The open social environment created by Costa's first government, contrasting the bailout years, evaporated. The effects of the so-called Golden Visa, encouraging real estate acquisition by foreign nationals, and unregulated expansion of short-term rental services like Airbnb, have displaced working and lower-middle-class residents from the central areas of major cities. A resulting housing crisis is contributing to new social tensions and the declining living standards of part of Portugal’s population, along with diminishing performance of the national health service and public education system.

An erosion of support for Portugal’s other left-wing parties brought a new majority for the Socialist Party in January 2022’s legislative election. Yet Costa’s second government was, surprisingly, weaker than his first: rocked by a series of small corruption cases and internal conflicts, two ministers and five secretaries of state resigned.

Voting intentions for March 2024 may fluctuate depending on the new, as-yet-undetermined leadership of the Socialist party. In January 2022, the Socialist Party won 41% of the vote, while the centre-right Social Democratic Party (PSD) garnered 28%. By October this year, already seeing diminishing polling performances prior to Costa’s resignation, the Socialists’ share had fallen to around 28%. After the Prime Minister's resignation, a poll showed the the Socialist Party on 18%, PSD ahead on 22%, and the far-right Chega! (Enough!) on 13%, up from 7% in the last election. The two parties to the left of the Socialists would together get 11%, with the Communists at their lowest level ever at 3%.

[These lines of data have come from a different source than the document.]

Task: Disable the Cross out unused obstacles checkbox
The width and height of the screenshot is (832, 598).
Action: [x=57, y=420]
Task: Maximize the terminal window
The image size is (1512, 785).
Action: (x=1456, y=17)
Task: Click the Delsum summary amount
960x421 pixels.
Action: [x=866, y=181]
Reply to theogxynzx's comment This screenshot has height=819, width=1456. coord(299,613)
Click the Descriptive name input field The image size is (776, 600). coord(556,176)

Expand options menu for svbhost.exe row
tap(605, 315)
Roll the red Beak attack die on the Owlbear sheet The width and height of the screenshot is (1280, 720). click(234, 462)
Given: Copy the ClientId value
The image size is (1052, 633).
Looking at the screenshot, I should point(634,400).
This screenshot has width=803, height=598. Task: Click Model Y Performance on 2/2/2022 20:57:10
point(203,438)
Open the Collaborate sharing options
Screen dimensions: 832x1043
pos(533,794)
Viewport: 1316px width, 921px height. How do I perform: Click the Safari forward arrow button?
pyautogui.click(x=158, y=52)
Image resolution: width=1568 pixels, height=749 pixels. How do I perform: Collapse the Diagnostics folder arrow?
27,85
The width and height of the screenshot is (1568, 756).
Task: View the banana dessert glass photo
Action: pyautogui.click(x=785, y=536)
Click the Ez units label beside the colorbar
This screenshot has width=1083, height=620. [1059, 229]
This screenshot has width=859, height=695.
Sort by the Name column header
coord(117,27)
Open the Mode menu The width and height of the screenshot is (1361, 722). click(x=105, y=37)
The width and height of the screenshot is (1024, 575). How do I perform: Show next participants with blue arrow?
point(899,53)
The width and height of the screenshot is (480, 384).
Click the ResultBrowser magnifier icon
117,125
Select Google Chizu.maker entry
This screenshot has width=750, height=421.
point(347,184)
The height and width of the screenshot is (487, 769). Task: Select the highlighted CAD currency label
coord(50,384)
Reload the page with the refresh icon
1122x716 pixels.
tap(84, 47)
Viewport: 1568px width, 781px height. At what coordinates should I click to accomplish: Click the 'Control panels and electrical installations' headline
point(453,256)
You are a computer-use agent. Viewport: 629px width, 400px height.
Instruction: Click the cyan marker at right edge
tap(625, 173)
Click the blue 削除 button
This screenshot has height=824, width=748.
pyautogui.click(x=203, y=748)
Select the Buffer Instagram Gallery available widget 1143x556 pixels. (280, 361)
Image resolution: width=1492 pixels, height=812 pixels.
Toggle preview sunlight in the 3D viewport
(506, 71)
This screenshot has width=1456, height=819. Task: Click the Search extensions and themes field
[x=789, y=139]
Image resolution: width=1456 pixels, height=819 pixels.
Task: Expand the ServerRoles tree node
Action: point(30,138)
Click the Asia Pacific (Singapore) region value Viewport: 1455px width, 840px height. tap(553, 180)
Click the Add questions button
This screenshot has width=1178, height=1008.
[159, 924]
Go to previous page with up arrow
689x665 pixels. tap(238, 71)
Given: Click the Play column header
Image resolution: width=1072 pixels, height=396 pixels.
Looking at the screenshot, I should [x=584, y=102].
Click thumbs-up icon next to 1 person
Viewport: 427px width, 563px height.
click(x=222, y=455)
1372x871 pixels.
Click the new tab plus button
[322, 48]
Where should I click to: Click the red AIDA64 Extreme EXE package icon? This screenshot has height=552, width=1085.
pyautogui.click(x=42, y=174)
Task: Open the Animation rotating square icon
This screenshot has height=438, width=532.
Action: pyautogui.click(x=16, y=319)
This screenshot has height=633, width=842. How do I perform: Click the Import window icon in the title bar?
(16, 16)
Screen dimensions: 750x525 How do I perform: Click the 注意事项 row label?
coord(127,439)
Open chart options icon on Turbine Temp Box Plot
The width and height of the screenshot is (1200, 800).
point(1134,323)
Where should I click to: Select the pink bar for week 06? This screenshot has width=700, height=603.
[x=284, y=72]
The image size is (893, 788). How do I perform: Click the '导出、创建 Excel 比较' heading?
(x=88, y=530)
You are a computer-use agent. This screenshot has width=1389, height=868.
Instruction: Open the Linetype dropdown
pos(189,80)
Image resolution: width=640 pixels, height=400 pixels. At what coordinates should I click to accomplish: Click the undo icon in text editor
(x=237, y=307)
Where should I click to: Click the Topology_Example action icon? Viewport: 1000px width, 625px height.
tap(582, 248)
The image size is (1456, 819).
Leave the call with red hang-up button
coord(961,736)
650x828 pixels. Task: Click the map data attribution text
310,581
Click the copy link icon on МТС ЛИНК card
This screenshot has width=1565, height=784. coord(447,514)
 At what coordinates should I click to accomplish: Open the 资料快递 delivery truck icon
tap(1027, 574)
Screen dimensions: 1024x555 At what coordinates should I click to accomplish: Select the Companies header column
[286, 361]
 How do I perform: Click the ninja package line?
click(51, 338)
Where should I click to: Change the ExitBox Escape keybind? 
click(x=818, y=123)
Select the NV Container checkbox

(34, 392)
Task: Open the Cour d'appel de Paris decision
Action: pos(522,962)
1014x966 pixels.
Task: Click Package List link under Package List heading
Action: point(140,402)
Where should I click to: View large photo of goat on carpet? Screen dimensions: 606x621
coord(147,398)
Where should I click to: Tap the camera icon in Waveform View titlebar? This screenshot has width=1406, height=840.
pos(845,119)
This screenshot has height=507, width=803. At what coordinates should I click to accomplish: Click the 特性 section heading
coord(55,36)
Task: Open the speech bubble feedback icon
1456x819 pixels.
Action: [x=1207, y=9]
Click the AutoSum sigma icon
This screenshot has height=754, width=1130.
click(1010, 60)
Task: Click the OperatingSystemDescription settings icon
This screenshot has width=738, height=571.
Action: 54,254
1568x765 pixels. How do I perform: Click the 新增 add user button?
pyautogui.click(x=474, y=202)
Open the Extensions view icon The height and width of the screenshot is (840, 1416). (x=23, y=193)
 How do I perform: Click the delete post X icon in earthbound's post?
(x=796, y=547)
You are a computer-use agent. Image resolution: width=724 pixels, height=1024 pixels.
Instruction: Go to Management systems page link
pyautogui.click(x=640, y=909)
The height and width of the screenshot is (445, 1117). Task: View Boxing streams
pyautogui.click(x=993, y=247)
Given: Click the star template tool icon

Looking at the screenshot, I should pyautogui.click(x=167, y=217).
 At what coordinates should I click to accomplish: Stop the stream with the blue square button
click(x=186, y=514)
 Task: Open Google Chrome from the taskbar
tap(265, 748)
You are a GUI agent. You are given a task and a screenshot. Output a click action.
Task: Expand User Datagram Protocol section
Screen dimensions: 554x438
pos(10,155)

With four months still to go until the snap election, it is very early to make predictions; but it will be difficult for the Socialists to recover from this scandal, which has followed misguided urban policies and a very limited reformist drive.

Francisco Bethencourt

Francisco is a leading historian of the Portuguese-speaking world; he also contributes to Global History. He is the author of Racisms: From the Crusades to the Twentieth Century (Princeton, 2013) and The Inquisition: a Global History, 1478-1834 (Cambridge, 2009). His first monograph on the history of magic and witchcraft was published in Portugal and Brazil.